Some of them said that this gatekeeping of crucial information on the genomic makeup of local SARS-CoV-2 variants, testing and immune response to vaccines has left India flying blind as it contends with the new and highly infectious Delta variant, which was first identified in the South Asian country and is now spreading worldwide.
“Granular data on antibody surveys, clinical severity of disease, demographics, etc., has not been made available in the public domain,” Jameel said. “Open data would have allowed better modeling, better preparation and perhaps saved lives.”
Mukherjee said that there are no constraints on data and anyone with a proper proposal can access it, although she did not elaborate on what criteria they needed to meet.
The ICMR’s work with local company Bharat Biotech International on the homegrown COVID-19 vaccine has also drawn criticism from the scientific community.
Earlier this year, the drug, called Covaxin, was approved by the government for emergency use before final trials were completed, a move doctors and public health experts said was premature and fueled widespread hesitancy.
While approvals in India are handled by the drug regulator, the ICMR helped finance the vaccine’s development, although it has not publicly said how much funding it provided.
The company, the government and the ICMR have also been criticized for not making the details of the intellectual property rights to Covaxin public.
Bharat Biotech said in a statement last month that it would pay unspecified royalties to the ICMR and the Indian National Institute of Virology.
VIRUS FRONT LINES
Bharat Biotech and the ICMR have published studies showing potentially encouraging results on the vaccine’s effectiveness against new variants.
However, because the papers have been authored by officials from the company and agency, scientists have pointed to conflict of interest issues.

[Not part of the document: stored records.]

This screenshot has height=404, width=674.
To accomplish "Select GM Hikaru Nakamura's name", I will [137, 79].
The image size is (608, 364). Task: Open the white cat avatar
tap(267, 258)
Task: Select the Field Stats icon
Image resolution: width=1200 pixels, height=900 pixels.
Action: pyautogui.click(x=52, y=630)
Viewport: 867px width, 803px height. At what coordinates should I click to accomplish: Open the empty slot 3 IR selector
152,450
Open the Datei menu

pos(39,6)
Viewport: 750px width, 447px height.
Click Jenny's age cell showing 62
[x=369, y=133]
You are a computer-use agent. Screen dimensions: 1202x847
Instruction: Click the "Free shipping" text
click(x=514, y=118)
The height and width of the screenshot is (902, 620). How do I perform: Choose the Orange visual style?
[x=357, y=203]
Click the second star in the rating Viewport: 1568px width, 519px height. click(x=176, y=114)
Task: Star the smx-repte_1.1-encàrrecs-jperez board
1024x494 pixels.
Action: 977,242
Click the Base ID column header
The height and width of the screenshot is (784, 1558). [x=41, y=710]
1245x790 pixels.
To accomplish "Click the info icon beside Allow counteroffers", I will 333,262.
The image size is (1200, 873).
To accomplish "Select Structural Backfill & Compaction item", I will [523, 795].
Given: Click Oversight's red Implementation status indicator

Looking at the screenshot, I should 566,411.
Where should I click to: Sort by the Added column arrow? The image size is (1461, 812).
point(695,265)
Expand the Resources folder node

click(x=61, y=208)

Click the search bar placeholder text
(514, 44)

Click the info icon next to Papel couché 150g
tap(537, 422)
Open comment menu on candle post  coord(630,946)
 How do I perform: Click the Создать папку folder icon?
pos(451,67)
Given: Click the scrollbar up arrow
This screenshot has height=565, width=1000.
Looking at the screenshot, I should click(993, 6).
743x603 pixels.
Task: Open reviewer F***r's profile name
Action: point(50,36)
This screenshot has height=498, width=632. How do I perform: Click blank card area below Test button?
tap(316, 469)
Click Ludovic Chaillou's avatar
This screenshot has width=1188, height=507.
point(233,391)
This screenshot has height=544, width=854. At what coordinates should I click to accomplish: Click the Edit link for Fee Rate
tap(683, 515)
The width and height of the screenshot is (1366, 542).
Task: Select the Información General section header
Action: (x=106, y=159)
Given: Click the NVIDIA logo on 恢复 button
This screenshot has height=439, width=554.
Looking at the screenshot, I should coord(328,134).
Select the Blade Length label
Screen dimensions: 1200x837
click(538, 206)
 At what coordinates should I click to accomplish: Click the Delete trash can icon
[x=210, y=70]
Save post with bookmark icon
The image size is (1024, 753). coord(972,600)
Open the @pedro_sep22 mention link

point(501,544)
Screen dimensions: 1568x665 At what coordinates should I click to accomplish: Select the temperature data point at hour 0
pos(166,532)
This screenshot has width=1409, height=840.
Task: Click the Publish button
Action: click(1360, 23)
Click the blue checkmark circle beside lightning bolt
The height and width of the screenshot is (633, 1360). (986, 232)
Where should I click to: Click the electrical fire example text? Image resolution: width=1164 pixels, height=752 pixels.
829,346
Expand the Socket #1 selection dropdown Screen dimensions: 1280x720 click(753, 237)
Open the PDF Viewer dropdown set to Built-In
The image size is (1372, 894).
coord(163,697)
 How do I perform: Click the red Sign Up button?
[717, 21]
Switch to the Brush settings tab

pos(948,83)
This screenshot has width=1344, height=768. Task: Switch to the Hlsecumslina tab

Mukherjee declined to comment on Covaxin’s funding and intellectual property rights, but said that final trial efficacy data should be published soon in a peer-reviewed journal.
A Bharat Biotech spokesperson reiterated the statement.
Back on the front lines of the pandemic in Sevagram, Kalantri is mainly concerned about poor populations in rural areas, some of whom went into debt buying medicines.
Prices of some drugs — such as remdesivir, which was added to India’s guidelines in March last year — soared more than 10-fold on the black market.
Remdesivir is approved and used for COVID-19 treatment in the US and elsewhere, but the WHO has said that there is not enough evidence to back it as therapy because the drug has not shown to increase COVID-19 survival rates.
Its widespread use in India was particularly devastating because many had to pay for it out of pocket in a country where few have medical insurance and average incomes are less than US$160 a month.
Experts and organizations including the All India Drug Action Network, an umbrella group of nonprofits advocating drug access in India, have been critical of the country’s continued advocacy of remdesivir.
Gilead Sciences, the drug’s manufacturer, did not respond to a request for comment.
Mukherjee said there was little the agency could do about price increases in the black market.
Convalescent plasma therapy, too, remained on the list for months despite the ICMR’s own studies in November last year finding little benefit.
Until late last month, the guidelines also recommended ivermectin, an anti-parasitic treatment that was untested against COVID-19, even though the WHO discouraged its use as far back as March.
“I’m very sad and disappointed,” Kalantri said about the ICMR.
Meanwhile, even with the pandemic at its peak in India this summer, an index of local pharmaceutical stocks advanced 21 percent this year, and Alliance Bernstein estimates that drugmakers’ sales volumes in May surged 36 percent from a year earlier due to COVID-19-related demand.
The pandemic highlighted India’s failure to improve its medical institutions, which are “weak and functioning sub-optimally,” said Chandrakant Lahariya, a New Delhi-based epidemiologist and public health expert who has coauthored a book on India’s battle against COVID-19.
“It is not merely about the COVID-19 pandemic response, but also about preparing Indian institutions for the future,” Lahariya said. “That opportunity seems to have been lost.”